The task:
Convert every line of the rows below into a JSON list of strings, one string per line, and skip any blank lines.

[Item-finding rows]
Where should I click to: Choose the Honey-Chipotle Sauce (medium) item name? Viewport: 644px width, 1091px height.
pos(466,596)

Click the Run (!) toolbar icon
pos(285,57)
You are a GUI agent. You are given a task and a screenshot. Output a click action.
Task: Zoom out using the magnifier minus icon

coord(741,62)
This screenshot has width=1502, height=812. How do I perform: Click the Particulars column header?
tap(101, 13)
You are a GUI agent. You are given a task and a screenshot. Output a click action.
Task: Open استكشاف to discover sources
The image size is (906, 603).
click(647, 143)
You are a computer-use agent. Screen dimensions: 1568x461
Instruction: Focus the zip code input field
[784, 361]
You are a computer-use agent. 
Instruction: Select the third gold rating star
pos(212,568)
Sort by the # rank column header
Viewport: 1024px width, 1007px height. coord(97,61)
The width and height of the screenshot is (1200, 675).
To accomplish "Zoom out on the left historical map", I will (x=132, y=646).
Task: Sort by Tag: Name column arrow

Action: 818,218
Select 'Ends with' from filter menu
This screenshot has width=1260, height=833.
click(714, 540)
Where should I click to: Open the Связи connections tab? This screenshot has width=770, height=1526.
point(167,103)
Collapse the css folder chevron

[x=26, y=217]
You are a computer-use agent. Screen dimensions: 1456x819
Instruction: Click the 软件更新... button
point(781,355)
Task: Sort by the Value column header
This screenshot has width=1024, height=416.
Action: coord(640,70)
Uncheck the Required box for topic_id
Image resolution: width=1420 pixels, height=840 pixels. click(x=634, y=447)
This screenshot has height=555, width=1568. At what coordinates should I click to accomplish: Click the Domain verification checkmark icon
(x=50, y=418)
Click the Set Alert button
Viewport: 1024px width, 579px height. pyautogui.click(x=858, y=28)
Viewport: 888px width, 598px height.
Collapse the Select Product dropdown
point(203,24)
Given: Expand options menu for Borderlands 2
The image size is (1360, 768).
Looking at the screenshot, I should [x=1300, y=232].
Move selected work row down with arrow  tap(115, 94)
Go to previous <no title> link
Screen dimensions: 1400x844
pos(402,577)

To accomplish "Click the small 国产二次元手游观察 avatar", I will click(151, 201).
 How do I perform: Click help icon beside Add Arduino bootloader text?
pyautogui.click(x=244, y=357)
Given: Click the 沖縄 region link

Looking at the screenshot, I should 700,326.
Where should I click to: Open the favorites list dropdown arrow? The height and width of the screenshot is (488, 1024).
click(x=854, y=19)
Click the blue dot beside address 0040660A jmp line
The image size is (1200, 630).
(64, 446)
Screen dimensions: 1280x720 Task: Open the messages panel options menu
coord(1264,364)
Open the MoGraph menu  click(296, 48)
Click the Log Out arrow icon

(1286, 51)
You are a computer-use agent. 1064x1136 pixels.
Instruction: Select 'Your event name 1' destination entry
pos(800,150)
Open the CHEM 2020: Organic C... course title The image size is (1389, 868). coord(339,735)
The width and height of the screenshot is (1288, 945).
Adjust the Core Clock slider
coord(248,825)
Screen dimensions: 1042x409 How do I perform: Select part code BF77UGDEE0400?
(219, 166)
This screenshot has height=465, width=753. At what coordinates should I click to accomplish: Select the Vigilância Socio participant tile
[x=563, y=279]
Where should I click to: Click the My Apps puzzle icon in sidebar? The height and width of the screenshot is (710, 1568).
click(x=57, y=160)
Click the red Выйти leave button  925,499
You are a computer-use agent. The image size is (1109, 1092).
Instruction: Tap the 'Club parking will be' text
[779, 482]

Full answer:
[
  "Where should I click to: Choose the Honey-Chipotle Sauce (medium) item name? Viewport: 644px width, 1091px height.",
  "pos(466,596)",
  "Click the Run (!) toolbar icon",
  "pos(285,57)",
  "You are a GUI agent. You are given a task and a screenshot. Output a click action.",
  "Task: Zoom out using the magnifier minus icon",
  "coord(741,62)",
  "This screenshot has width=1502, height=812. How do I perform: Click the Particulars column header?",
  "tap(101, 13)",
  "You are a GUI agent. You are given a task and a screenshot. Output a click action.",
  "Task: Open استكشاف to discover sources",
  "The image size is (906, 603).",
  "click(647, 143)",
  "You are a computer-use agent. Screen dimensions: 1568x461",
  "Instruction: Focus the zip code input field",
  "[784, 361]",
  "You are a computer-use agent. ",
  "Instruction: Select the third gold rating star",
  "pos(212,568)",
  "Sort by the # rank column header",
  "Viewport: 1024px width, 1007px height. coord(97,61)",
  "The width and height of the screenshot is (1200, 675).",
  "To accomplish \"Zoom out on the left historical map\", I will (x=132, y=646).",
  "Task: Sort by Tag: Name column arrow",
  "Action: 818,218",
  "Select 'Ends with' from filter menu",
  "This screenshot has width=1260, height=833.",
  "click(714, 540)",
  "Where should I click to: Open the Связи connections tab? This screenshot has width=770, height=1526.",
  "point(167,103)",
  "Collapse the css folder chevron",
  "[x=26, y=217]",
  "You are a computer-use agent. Screen dimensions: 1456x819",
  "Instruction: Click the 软件更新... button",
  "point(781,355)",
  "Task: Sort by the Value column header",
  "This screenshot has width=1024, height=416.",
  "Action: coord(640,70)",
  "Uncheck the Required box for topic_id",
  "Image resolution: width=1420 pixels, height=840 pixels. click(x=634, y=447)",
  "This screenshot has height=555, width=1568. At what coordinates should I click to accomplish: Click the Domain verification checkmark icon",
  "(x=50, y=418)",
  "Click the Set Alert button",
  "Viewport: 1024px width, 579px height. pyautogui.click(x=858, y=28)",
  "Viewport: 888px width, 598px height.",
  "Collapse the Select Product dropdown",
  "point(203,24)",
  "Given: Expand options menu for Borderlands 2",
  "The image size is (1360, 768).",
  "Looking at the screenshot, I should [x=1300, y=232].",
  "Move selected work row down with arrow  tap(115, 94)",
  "Go to previous <no title> link",
  "Screen dimensions: 1400x844",
  "pos(402,577)",
  "To accomplish \"Click the small 国产二次元手游观察 avatar\", I will click(151, 201).",
  " How do I perform: Click help icon beside Add Arduino bootloader text?",
  "pyautogui.click(x=244, y=357)",
  "Given: Click the 沖縄 region link",
  "Looking at the screenshot, I should 700,326.",
  "Where should I click to: Open the favorites list dropdown arrow? The height and width of the screenshot is (488, 1024).",
  "click(x=854, y=19)",
  "Click the blue dot beside address 0040660A jmp line",
  "The image size is (1200, 630).",
  "(64, 446)",
  "Screen dimensions: 1280x720 Task: Open the messages panel options menu",
  "coord(1264,364)",
  "Open the MoGraph menu  click(296, 48)",
  "Click the Log Out arrow icon",
  "(1286, 51)",
  "You are a computer-use agent. 1064x1136 pixels.",
  "Instruction: Select 'Your event name 1' destination entry",
  "pos(800,150)",
  "Open the CHEM 2020: Organic C... course title The image size is (1389, 868). coord(339,735)",
  "The width and height of the screenshot is (1288, 945).",
  "Adjust the Core Clock slider",
  "coord(248,825)",
  "Screen dimensions: 1042x409 How do I perform: Select part code BF77UGDEE0400?",
  "(219, 166)",
  "This screenshot has height=465, width=753. At what coordinates should I click to accomplish: Select the Vigilância Socio participant tile",
  "[x=563, y=279]",
  "Where should I click to: Click the My Apps puzzle icon in sidebar? The height and width of the screenshot is (710, 1568).",
  "click(x=57, y=160)",
  "Click the red Выйти leave button  925,499",
  "You are a computer-use agent. The image size is (1109, 1092).",
  "Instruction: Tap the 'Club parking will be' text",
  "[779, 482]"
]